For many, this feels like a dramatic shift, even a loss. But for those of us in classical Christian education, it sounds more like recognition. The practices universities are scrambling to recover – recitation, disputation, dialogue, and narration – have never left our classrooms.
What some universities are calling “new,” we call normal
Whereas much of modern education has trained students to produce assignments for evaluation, classical schools have long emphasized formation through practice. Consider a few examples:
- Recitation and narration: Students don’t just consume information; they are asked to speak it back in their own words, training memory, attention, and articulation.
- Oral examinations and disputation: From lower school “show what you know” sessions to upper school thesis defenses, students learn to reason aloud and think on their feet.
- Copywork and dictation: Far from drudgery, these exercises internalize grammar, syntax, and style.
- Socratic discussion: Students are formed through dialogue, not detached consumption.
These methods are not “medieval relics.” They are enduring tools for cultivating wisdom and virtue—tools resistant to shortcuts because they demand presence, attention, and personal engagement.
AI reveals what was fragile all along
If A.I. can replace a student’s essay, perhaps the assignment was never about formation to begin with. A five-page paper dashed off at midnight and forgotten after grading measures productivity, not wisdom. What classical schools understand (and what universities are relearning) is that the aim of education is not efficient output but the holistic teaching of the entire person.

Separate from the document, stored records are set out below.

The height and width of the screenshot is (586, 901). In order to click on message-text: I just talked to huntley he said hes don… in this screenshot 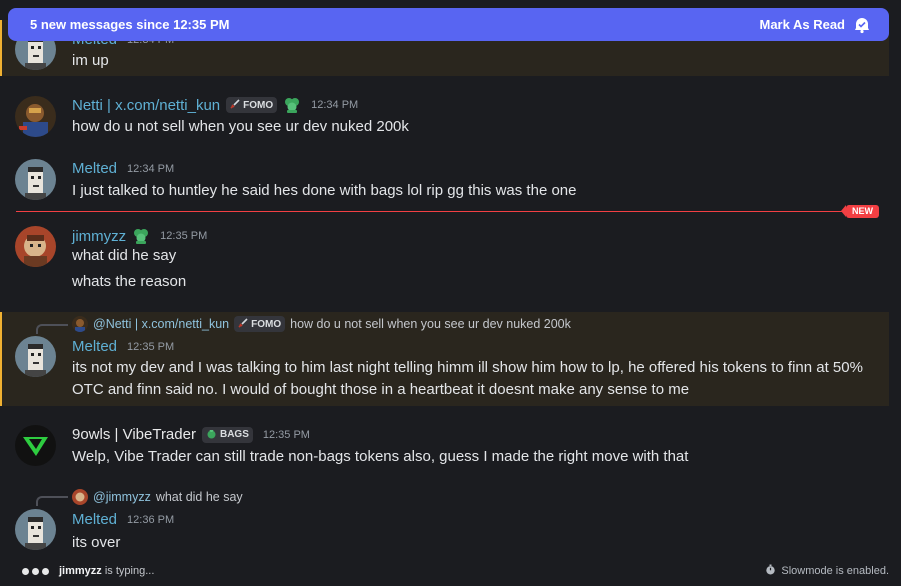, I will do `click(324, 190)`.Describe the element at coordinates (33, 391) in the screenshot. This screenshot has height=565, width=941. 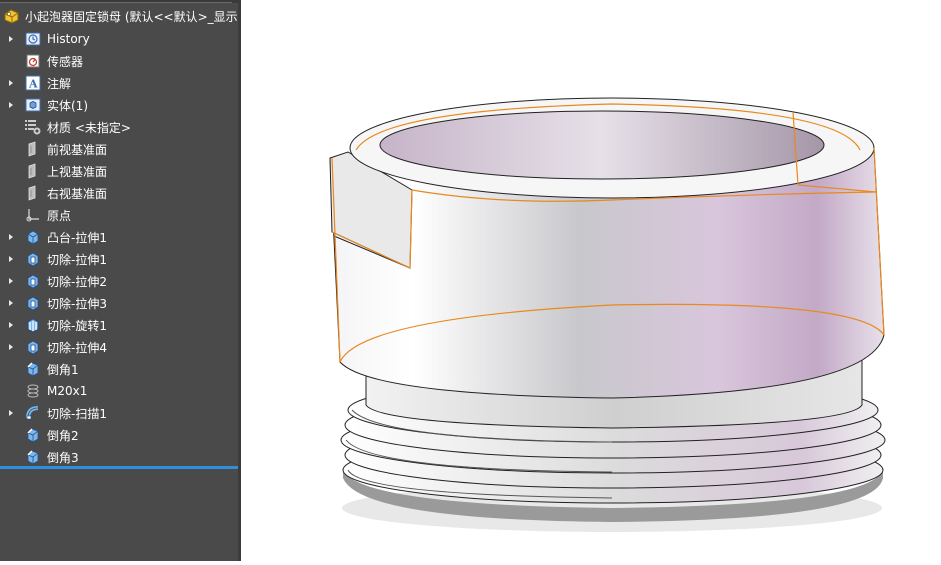
I see `cosmetic-thread-icon` at that location.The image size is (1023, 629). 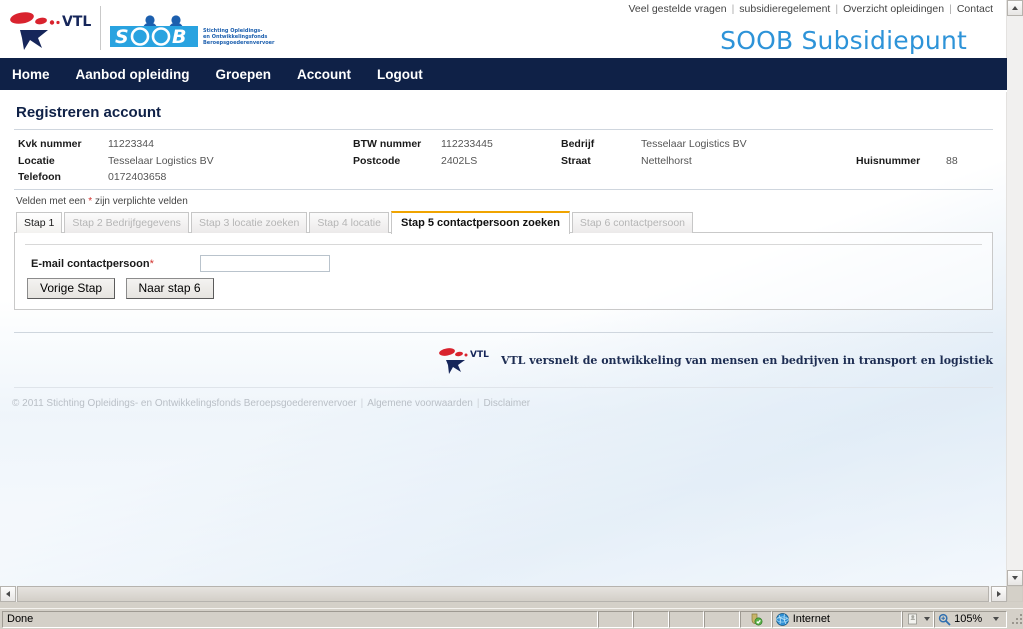 What do you see at coordinates (506, 404) in the screenshot?
I see `link-disclaimer: Disclaimer` at bounding box center [506, 404].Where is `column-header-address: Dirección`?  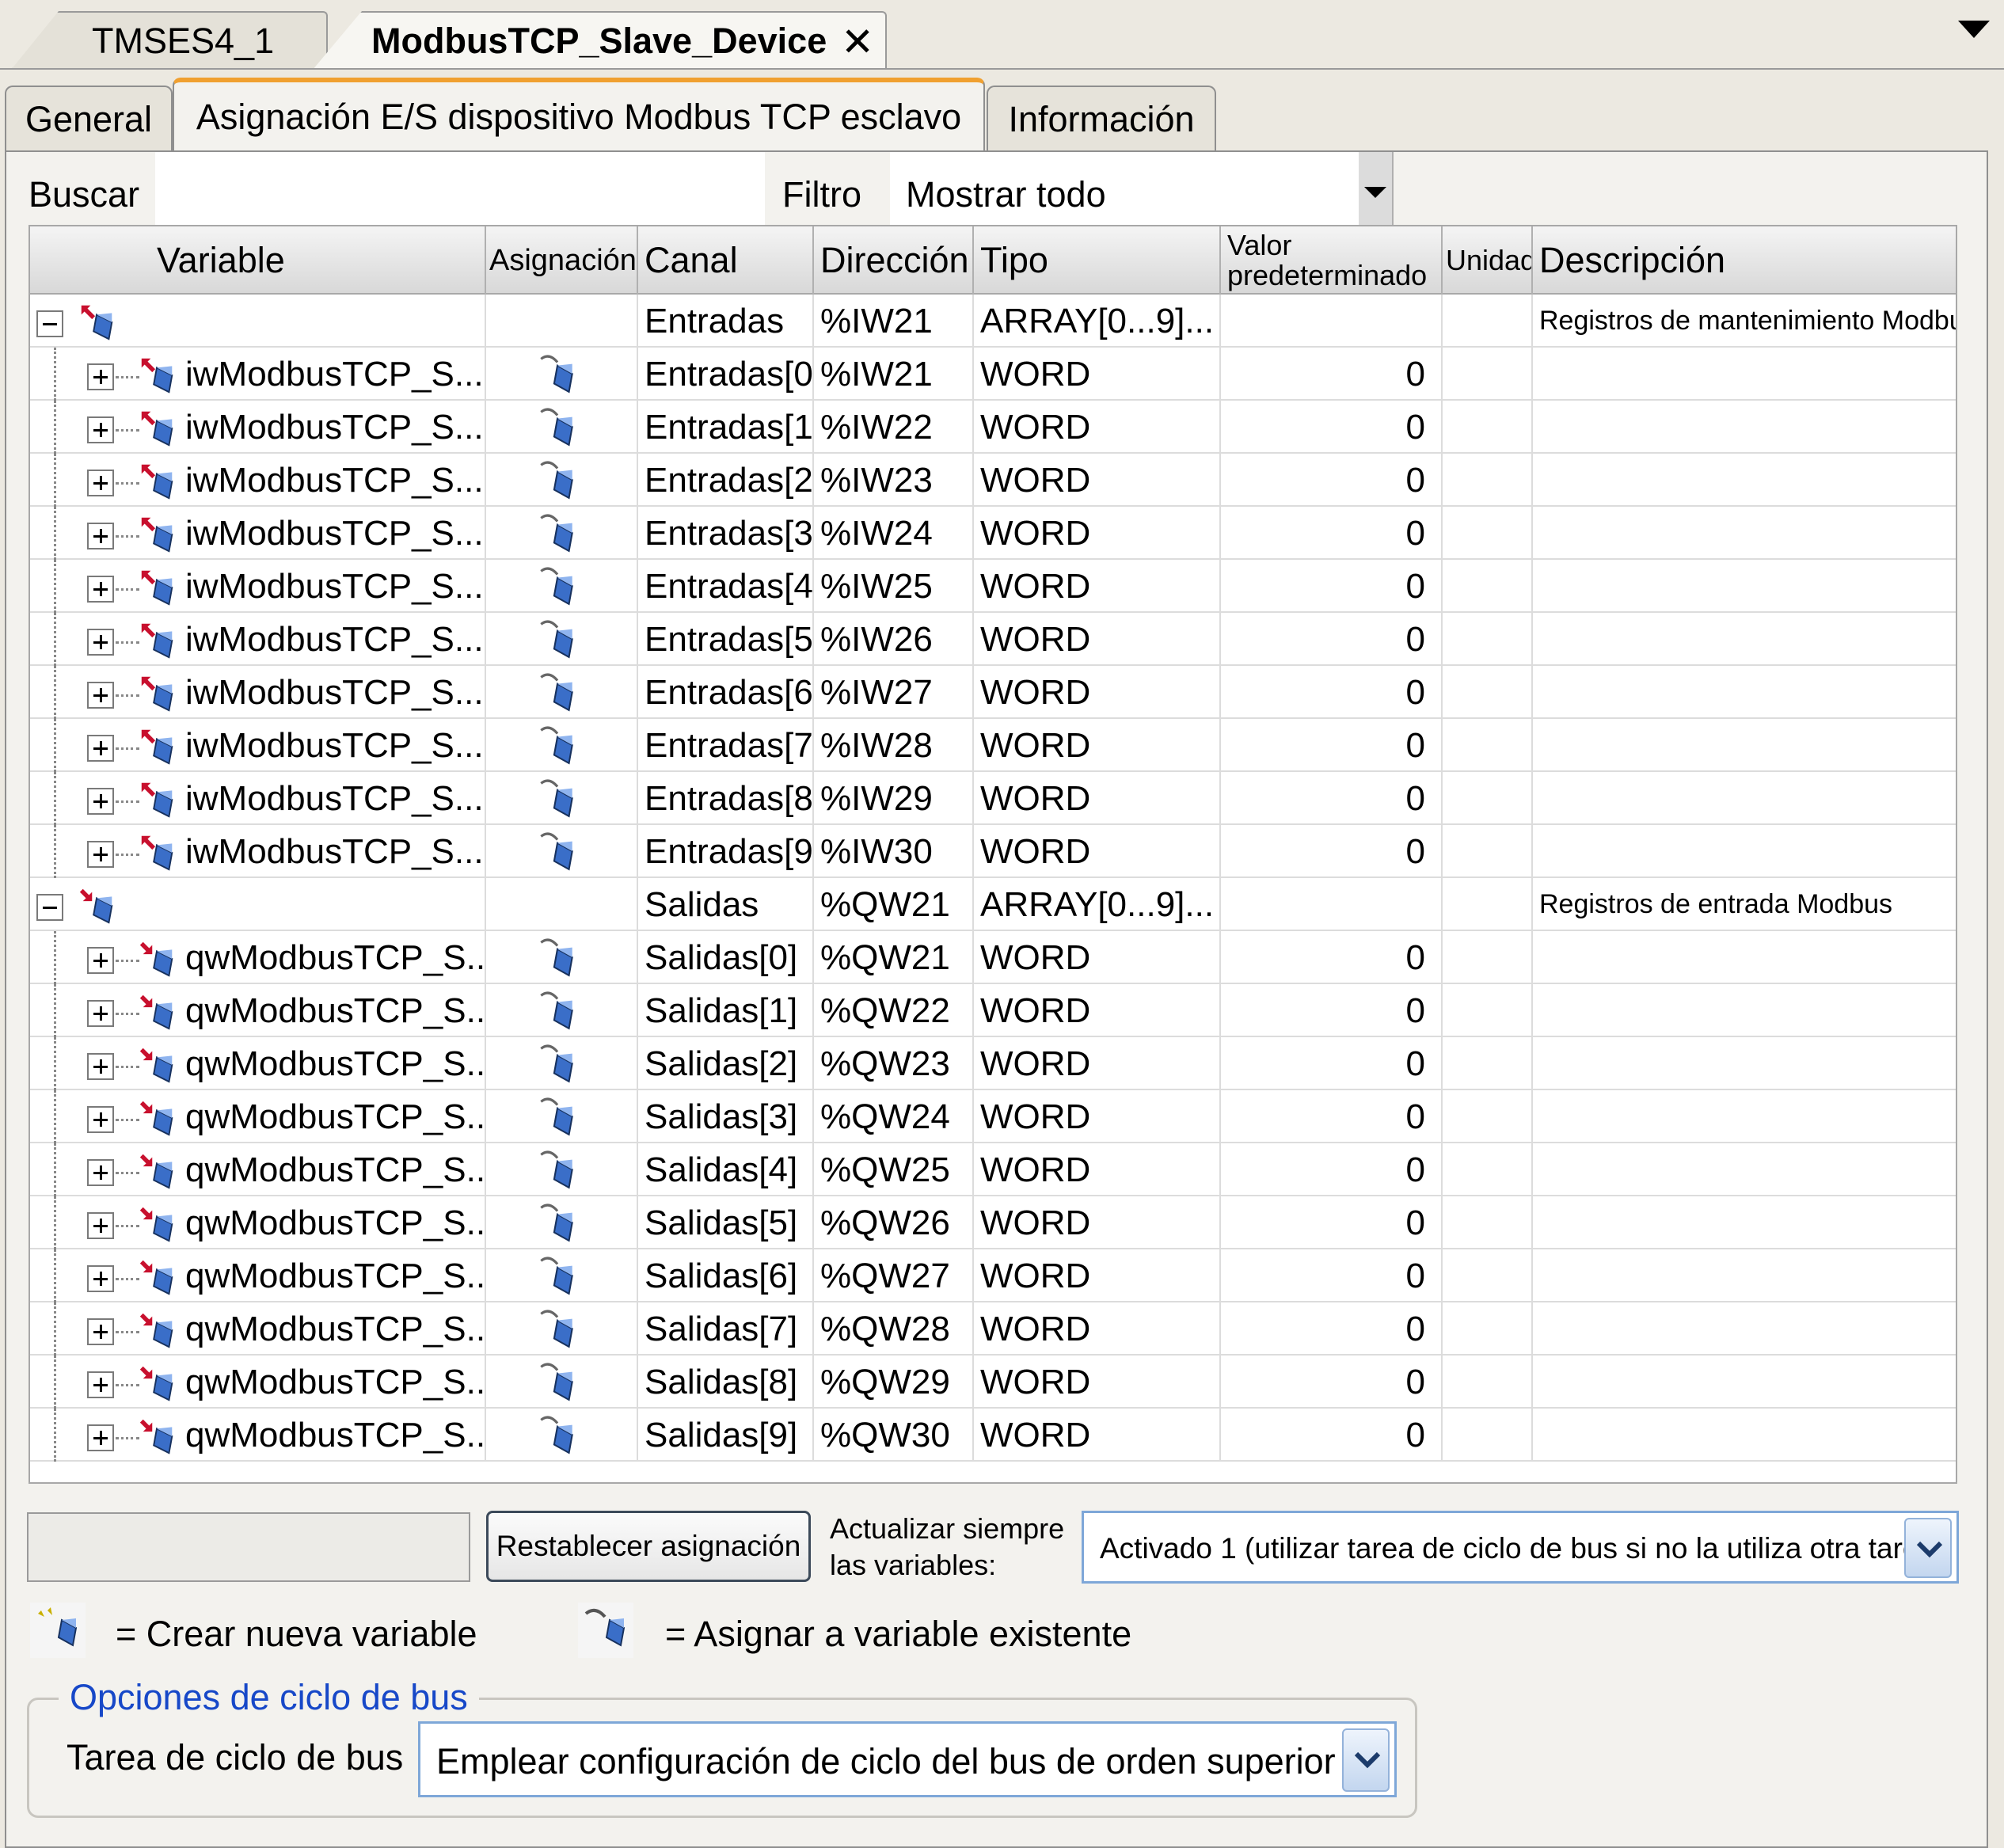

The rise of A.I. has simply unmasked how fragile output-driven education really is. If the goal is merely to submit something, then yes, a machine will always be faster. But if the goal is to cultivate a student’s mind and soul, then nothing can replace the slow, human work of dialogue, imitation, and memory.
A strange providence
There is irony here. Technology, the very thing that promised efficiency, may be pushing higher education to recover the slow, human practices it once abandoned. What feels like regression may actually be renewal.
Ralph Janikowsky, one of our SCL Fellows and retired Head of School at Westminster Academy in Memphis, put it plainly when he first sent us the article: “Translation – classical education is going to be the best preparation for the style of learning and assessing that universities are being forced to adopt due to AI. While I have long argued classical education is the best preparation for any college and beyond, it will be even more true in the years to come.”
For classical Christian schools, this is encouraging. We are not scrambling to redesign our pedagogy in the face of A.I. We are already rooted in methods that have stood the test of centuries. Our students still narrate, recite, and defend. They still learn to speak truth aloud, in their own voice.
And perhaps now the wider world is beginning to see: the way forward in the age of machines may look remarkably like the past.